B-PO01-008 MULTIPLEX GENOME EDITING FOR THE TREATMENT OF CATECHOLAMINERGIC POLYMORPHIC VENTRICULAR TACHYCARDIA

Abstract

Catecholaminergic polymorphic ventricular tachycardia (CPVT) is an inherited cardiac arrhythmia disorder that can cause sudden cardiac death. Variants in the ryanodine receptor type 2 gene (RYR2) cause >60% of CPVT cases. These variants increase RyR2 calcium (Ca2+) leak from the sarcoplasmic reticulum that can trigger ventricular arrythmias. Current therapeutic options are partially effective. Previously, our lab showed that using the CRISPR/Cas9 genome editing system targeting a silent restriction site could disrupt a disease-causing allele preventing VT in a CPVT mouse model with RyR2-R176Q (RQ). To develop a single CRISPR/Cas9 vector that can be used to correct one of several CPVT variants.

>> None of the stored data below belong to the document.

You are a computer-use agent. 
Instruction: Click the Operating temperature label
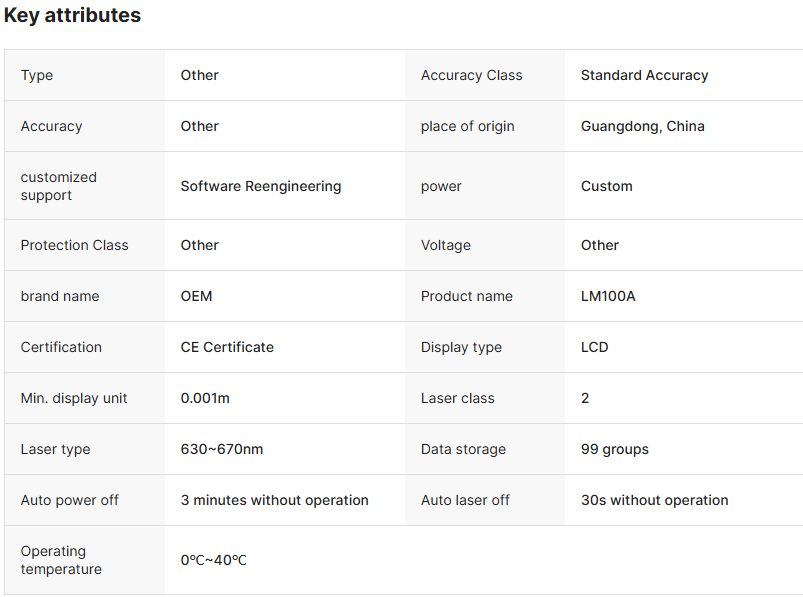tap(61, 560)
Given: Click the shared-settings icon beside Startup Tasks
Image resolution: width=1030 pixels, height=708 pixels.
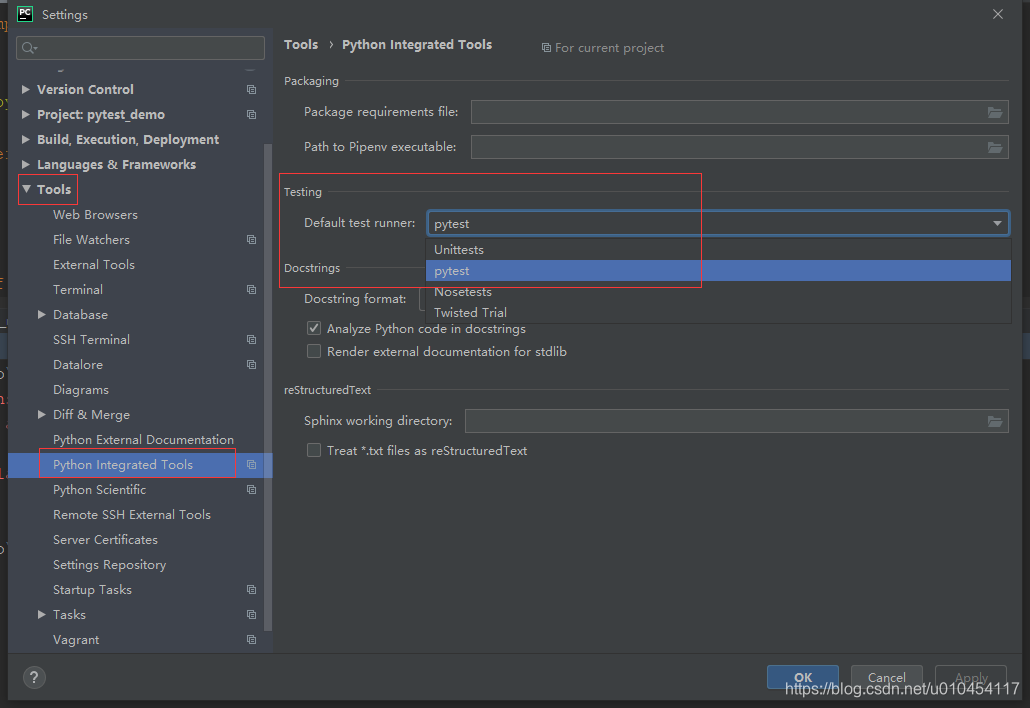Looking at the screenshot, I should point(250,589).
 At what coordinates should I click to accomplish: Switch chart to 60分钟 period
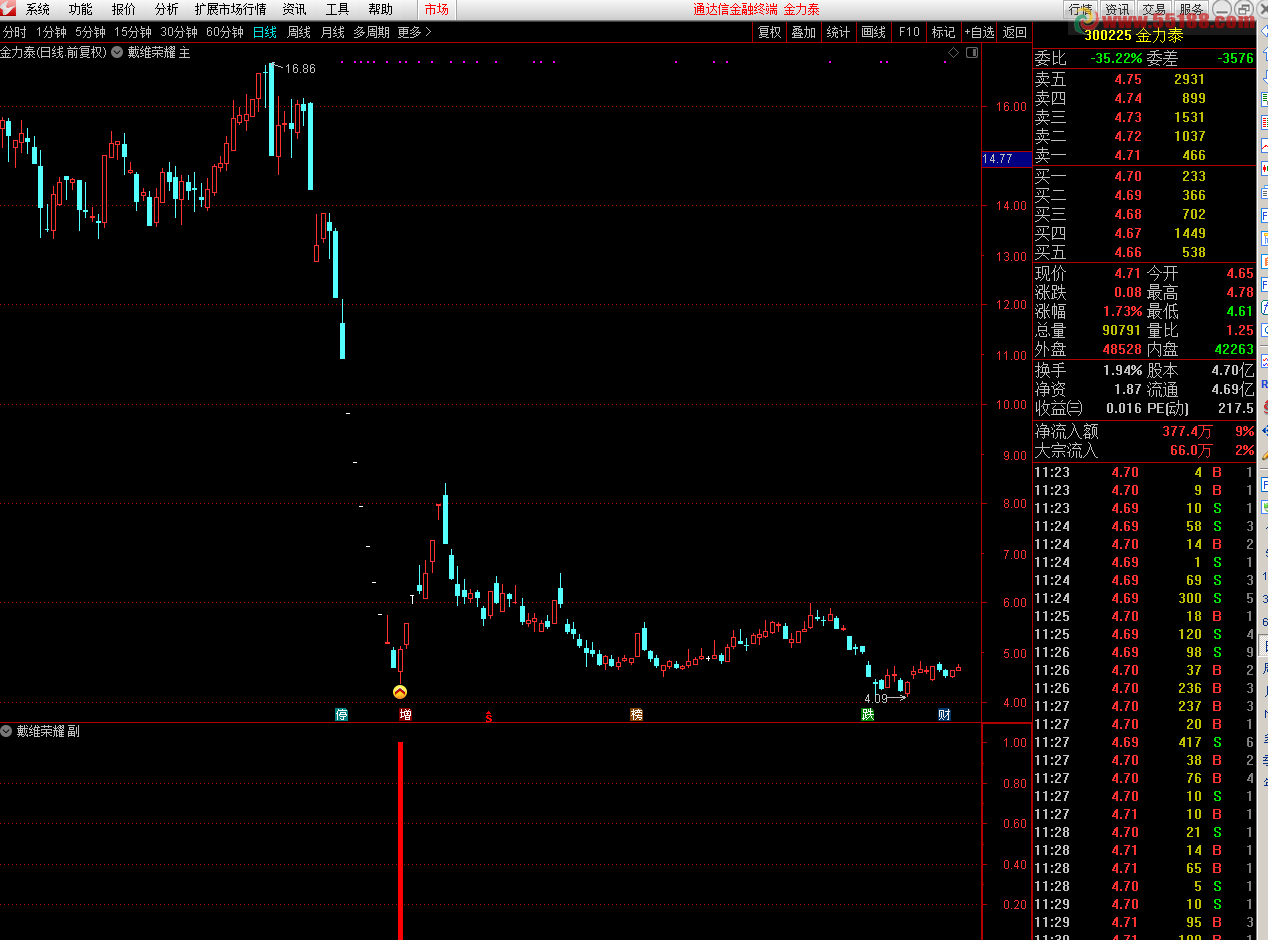tap(224, 32)
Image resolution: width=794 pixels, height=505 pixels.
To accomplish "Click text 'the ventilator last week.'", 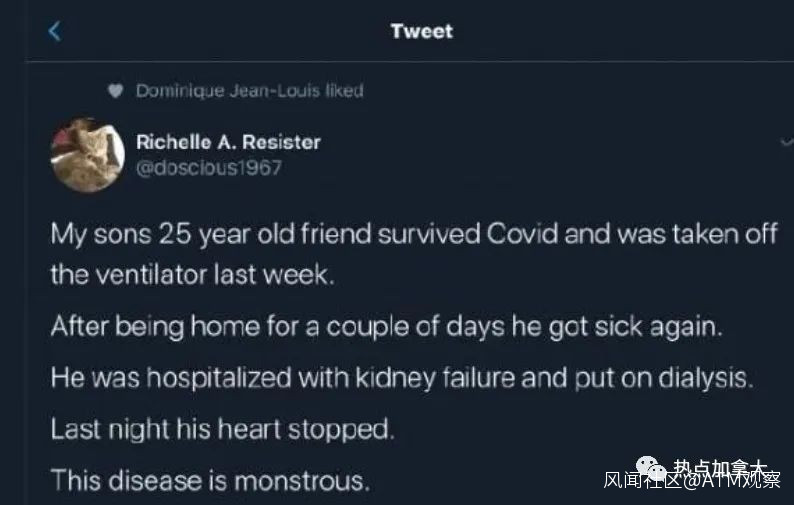I will pos(191,275).
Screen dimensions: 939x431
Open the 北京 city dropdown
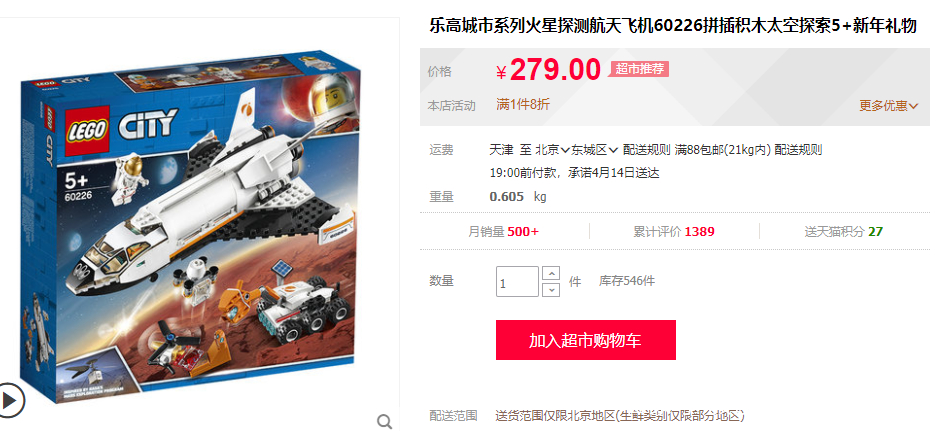552,150
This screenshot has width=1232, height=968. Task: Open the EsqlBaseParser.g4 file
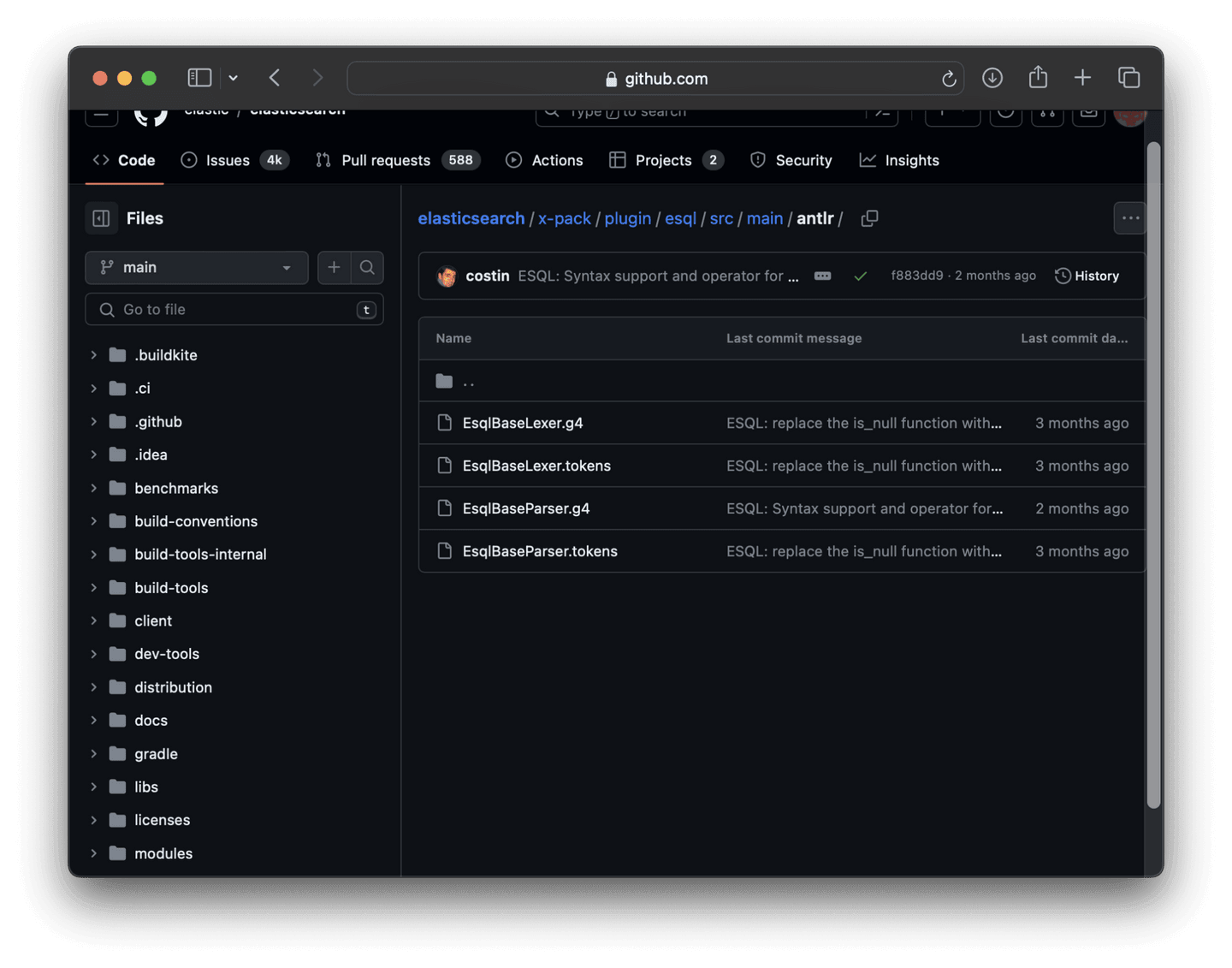point(525,508)
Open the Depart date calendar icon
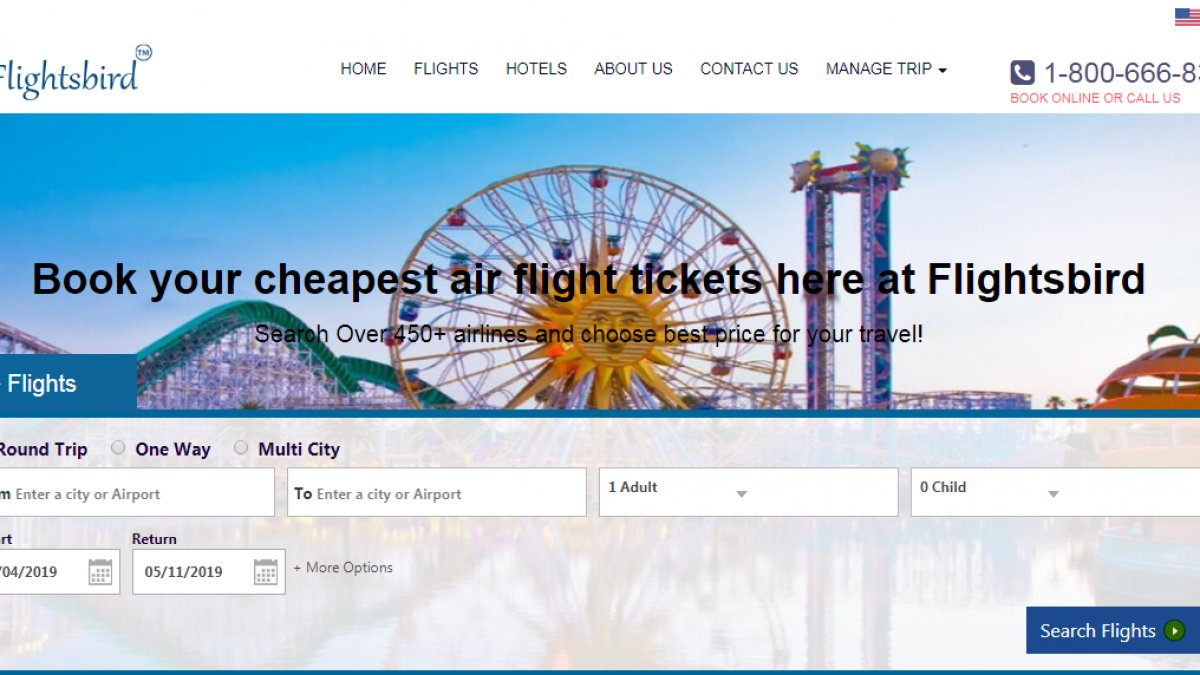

We designed single guide RNAs (sgRNA) to target the N-terminal RQ and central domain RyR2-R2474S (RS) mutation sites. We cloned vectors with sgRNA targeting RS or RQ, dual guides targeting RS + RQ, and no gRNA as control. We used an in-vitro luciferase assay to determine on and off target editing efficiencies. We generated AAV9 with CRISPR/Cas9 and injected SC p5 mice. 6 weeks after injection, mice underwent ECG stress testing with isoproterenol, caffeine, and programmed electrical stimulation. Isolated ventricular cardiomyocytes loaded with Fluo4 dye were analyzed with confocal line scanning. We found by targeting the RQ site with sgRNA/Cas9, 0/8 mice had pacing-induced VT compared to 6/8 control (p=0.03). Edited cardiomyocytes showed a significant reduction in Ca2+ spark frequency (p<0.01). When targeting the RS site with sgRNA/Cas9, 0/7 mice had inducible VT compared to 6/7 control (p=0.04). The luciferase assay showed similar editing efficiencies with sgRNA and dual gRNA (Δ <10%) with preserved specificity to mutant alleles (>80%). In ongoing experiments, we expect similar efficacies in CPVT mice treated with dual gRNA/Cas9. CRISPR/Cas9 gene editing can treat CPVT by specifically targeting causative mutation sites in multiple channel domains, reducing mutant allele expression and preventing Ca2+ leak. Through successful targeting of the mutation sites, we have promising preclinical data for gene editing as a permanent cure for CPVT.